Story at a glance:
- A 1920s hotel is restored to its original grandeur with restoration and interior design from Thrash Group and Vertikal Collaborative.
- The design team opened up the front bar area to include a plush bar lounge with historic photos and art hotel vibes.
- Custom furniture designs from Thrash Group make up much of Hotel Morgan’s guest rooms.
Built in 1925, the historic Hotel Morgan sits in a bustling West Virginia college town that celebrates all things college football. But here, at the end of High Street—the city’s main downtown thoroughfare—is an escape from fraternity life and tailgating.
When Hotel Morgan opened in 1925 it was a place of splendor, complete with red satin upholstery, crystal chandeliers, and an impressive ballroom. The hotel quickly became the place to stay and has hosted many big names over the years, including Eleanor Roosevelt in 1934 and President Harry Truman in 1954. By the ’80s, though, the design was dated and the hotel had become more of a hub for the college football crowd. It was renovated in 1999 and in 2000 opened with a new color scheme, though still college-centric. It was blue and gold, a nod to nearby West Virginia University.
By 2021 the need for a significant refresh was apparent, and Hotel Morgan was restored to its 1920s-era splendor. It’s now a top boutique luxury hotel. “The renovation truly made a positive impact on the community, and I love seeing people fall in love with the space,” says Ellen Tichenor, creative director at Thrash Group. Tichenor was the lead interior designer on the project.
Interior Design Choices
At check-in, a display of tasseled room keys transports you to another time. Don’t worry, though; that’s just for looks. The rooms, while throwback in style, are still modern, with traditional key card entry and free WiFi.

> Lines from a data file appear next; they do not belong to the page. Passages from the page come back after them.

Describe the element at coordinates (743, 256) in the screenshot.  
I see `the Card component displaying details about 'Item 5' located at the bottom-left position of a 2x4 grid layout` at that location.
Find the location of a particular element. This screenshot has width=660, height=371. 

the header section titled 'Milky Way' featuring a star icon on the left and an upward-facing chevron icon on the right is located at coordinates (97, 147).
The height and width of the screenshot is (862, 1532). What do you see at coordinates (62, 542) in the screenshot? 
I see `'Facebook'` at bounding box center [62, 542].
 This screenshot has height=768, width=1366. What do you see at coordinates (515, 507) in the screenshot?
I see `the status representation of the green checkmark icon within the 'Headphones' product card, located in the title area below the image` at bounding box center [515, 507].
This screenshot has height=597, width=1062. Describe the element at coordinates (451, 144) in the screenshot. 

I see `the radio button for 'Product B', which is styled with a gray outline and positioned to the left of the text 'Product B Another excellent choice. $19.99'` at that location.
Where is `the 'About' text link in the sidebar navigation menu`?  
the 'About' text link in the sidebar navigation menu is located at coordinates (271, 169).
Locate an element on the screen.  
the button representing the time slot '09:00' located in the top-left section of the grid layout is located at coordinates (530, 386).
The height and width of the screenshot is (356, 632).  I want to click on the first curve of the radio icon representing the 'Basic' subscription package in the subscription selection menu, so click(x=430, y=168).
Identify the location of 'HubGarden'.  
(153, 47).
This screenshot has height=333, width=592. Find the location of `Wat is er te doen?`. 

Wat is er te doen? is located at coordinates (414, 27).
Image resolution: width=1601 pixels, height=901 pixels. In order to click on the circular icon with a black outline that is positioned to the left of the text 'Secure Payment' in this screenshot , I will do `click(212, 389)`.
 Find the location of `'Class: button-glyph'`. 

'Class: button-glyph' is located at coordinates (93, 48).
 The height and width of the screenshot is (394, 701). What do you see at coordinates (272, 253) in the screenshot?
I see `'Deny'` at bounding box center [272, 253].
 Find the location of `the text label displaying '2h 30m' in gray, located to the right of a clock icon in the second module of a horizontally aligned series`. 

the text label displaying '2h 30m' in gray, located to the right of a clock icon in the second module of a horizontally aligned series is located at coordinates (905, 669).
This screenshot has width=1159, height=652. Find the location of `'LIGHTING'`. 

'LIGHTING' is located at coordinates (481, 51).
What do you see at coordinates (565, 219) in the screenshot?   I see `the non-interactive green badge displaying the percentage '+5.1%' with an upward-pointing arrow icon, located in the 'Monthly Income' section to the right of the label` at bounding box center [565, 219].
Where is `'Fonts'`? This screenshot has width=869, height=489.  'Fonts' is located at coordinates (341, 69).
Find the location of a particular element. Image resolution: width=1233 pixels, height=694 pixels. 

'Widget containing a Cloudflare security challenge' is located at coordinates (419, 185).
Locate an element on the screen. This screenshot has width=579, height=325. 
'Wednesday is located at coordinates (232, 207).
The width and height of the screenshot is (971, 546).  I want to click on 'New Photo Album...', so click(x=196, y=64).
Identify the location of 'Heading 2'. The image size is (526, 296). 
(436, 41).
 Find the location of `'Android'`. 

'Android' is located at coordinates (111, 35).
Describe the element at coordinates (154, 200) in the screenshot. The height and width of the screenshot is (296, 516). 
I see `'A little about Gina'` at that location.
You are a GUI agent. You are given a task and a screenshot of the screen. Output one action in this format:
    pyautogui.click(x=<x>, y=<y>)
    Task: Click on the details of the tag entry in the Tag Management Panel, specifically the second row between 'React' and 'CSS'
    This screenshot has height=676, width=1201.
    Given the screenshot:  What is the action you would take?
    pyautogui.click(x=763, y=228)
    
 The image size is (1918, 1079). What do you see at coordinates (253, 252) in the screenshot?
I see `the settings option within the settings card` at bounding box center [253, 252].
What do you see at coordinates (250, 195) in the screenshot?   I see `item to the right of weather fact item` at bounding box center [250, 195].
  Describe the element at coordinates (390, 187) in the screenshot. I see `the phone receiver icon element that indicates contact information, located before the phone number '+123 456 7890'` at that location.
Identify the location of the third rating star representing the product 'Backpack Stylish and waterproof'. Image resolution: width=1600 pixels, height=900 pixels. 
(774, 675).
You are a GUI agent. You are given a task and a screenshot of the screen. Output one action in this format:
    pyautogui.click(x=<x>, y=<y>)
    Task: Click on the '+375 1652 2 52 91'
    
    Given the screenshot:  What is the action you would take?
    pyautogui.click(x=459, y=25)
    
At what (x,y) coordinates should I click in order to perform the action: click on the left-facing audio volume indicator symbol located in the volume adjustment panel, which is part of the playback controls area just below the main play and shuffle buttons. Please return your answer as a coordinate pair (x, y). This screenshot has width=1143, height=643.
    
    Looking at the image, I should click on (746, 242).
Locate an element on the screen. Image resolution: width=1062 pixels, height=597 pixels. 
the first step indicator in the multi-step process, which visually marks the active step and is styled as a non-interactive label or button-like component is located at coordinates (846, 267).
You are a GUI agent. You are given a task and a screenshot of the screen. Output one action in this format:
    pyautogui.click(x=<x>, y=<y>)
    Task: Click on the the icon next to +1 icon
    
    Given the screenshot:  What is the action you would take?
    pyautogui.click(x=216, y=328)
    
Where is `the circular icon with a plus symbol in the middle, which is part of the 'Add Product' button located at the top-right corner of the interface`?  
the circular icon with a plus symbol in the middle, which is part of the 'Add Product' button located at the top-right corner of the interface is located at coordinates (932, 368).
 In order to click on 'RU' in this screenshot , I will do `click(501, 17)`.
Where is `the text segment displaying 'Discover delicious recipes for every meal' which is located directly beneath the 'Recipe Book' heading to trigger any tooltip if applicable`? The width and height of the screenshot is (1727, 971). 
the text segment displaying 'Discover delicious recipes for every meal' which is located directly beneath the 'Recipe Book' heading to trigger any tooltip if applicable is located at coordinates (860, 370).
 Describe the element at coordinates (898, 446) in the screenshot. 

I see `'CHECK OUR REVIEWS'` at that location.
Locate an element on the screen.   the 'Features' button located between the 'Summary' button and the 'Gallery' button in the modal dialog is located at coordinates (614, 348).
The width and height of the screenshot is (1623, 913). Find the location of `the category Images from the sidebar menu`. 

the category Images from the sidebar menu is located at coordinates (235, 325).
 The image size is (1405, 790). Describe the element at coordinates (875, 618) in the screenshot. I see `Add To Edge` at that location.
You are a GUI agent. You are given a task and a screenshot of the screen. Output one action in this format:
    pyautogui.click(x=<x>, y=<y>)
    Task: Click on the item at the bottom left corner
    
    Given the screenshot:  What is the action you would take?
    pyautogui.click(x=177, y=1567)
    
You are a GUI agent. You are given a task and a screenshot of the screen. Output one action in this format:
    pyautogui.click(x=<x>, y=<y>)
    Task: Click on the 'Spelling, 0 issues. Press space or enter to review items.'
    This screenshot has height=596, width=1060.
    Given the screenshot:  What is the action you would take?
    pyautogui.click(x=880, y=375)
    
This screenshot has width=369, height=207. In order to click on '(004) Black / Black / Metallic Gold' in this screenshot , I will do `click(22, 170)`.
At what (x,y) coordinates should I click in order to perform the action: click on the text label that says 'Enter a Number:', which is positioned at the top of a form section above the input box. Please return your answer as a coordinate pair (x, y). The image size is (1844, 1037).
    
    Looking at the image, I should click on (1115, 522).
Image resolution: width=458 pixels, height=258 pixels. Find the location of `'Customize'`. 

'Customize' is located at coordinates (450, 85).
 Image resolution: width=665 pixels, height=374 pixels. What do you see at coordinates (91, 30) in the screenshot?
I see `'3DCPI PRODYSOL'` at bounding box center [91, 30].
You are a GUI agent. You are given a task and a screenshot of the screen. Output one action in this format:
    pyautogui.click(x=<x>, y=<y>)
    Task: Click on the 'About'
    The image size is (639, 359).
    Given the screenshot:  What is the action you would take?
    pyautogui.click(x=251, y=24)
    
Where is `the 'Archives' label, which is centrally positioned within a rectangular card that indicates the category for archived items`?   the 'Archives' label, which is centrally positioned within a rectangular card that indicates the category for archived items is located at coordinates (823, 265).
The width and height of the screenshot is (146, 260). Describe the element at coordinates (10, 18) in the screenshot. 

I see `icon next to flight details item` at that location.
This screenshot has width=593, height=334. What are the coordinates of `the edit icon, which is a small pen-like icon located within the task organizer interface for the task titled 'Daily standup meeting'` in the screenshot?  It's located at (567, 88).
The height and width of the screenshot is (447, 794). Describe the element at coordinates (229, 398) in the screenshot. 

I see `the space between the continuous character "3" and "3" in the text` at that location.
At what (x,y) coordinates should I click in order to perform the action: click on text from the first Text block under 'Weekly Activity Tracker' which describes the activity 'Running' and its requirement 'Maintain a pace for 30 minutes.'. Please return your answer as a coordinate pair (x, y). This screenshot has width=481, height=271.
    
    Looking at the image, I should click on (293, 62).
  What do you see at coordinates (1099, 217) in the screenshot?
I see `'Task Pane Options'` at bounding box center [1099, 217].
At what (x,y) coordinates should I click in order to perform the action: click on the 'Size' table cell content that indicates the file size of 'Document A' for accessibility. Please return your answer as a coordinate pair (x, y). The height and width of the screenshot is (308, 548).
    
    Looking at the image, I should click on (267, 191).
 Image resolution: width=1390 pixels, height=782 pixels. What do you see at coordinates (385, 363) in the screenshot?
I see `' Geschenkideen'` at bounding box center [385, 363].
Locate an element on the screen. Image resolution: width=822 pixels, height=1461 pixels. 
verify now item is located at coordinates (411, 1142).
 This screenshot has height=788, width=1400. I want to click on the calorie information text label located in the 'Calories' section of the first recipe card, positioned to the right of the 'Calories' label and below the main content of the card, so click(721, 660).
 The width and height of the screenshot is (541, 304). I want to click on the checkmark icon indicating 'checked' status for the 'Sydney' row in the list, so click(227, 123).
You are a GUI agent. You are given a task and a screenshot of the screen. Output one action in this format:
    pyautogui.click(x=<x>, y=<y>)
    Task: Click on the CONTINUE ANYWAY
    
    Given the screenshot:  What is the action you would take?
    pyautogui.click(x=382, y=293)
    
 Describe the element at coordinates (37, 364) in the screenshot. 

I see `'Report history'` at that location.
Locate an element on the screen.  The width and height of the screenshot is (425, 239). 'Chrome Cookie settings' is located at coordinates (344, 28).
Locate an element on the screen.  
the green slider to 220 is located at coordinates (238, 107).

Timeless charm fills every guest room, with details like vintage books and a Victrola radio. Tichenor says Thrash Group designed most of the furniture you see in the guest rooms, like the custom wardrobes, to fit beautifully alongside designs from bigger brands like Pottery Barn, Rejuvenation, Restoration Hardware, and more.
The loft-like rooms are also outfitted with retro refrigerators, chaise lounges, and luxurious bathrooms. The hotel has more than 80 rooms and two suites in total.
Tichenor says adaptive reuse of a pre-existing building reduces the use of new materials and keeps old materials out of the landfill.
“Extending the lifespan of a building preserves examples of construction materials and methods that are being forgotten,” she says. “And preservation of urban historic fabric contributes to the cultural identity and quality of life of a place.”
Sarah Newton of architecture firm Vertikal Collaborative also worked on the project. “As the architect, the goal was to restore the timelessness and sophistication that we imagined the original lobby offered guests,” she says.
Anything original from the building that was still in place was restored, Newton says, including the original wood windows that had been covered up over the years on the front elevation as well as the tall steel windows of the current ballroom.
“A lot of elements had already been replaced, in which case we either kept them if they were still operable and contributed to the restoration efforts or replaced them to what we thought was originally there based on what would have been there at the time the building was originally constructed.”
“The biggest challenge was the programming of the spaces and adjacencies,” Tichenor says of Hotel Morgan’s many nooks and crannies. “The fact that the main kitchen is positioned behind the ballroom without back of house access, the staff cannot service or run food out while an event is going on without interruption, and this hotel is very event- and wedding-driven.”
The design team took the two smaller rooms at the entry of the hotel and revamped the bar and what was formerly a fitness room to make it an adjacent bar lounge.
“Tying spaces together with finishes, using the same floor tile, and adding glazed openings so the two spaces could visually interact. We also created a self-sufficient AM/PM menu that could be executed within the small space of the bar to satisfy our guests with a F&B outlet, called Anvil + Ax,” Tichenor says.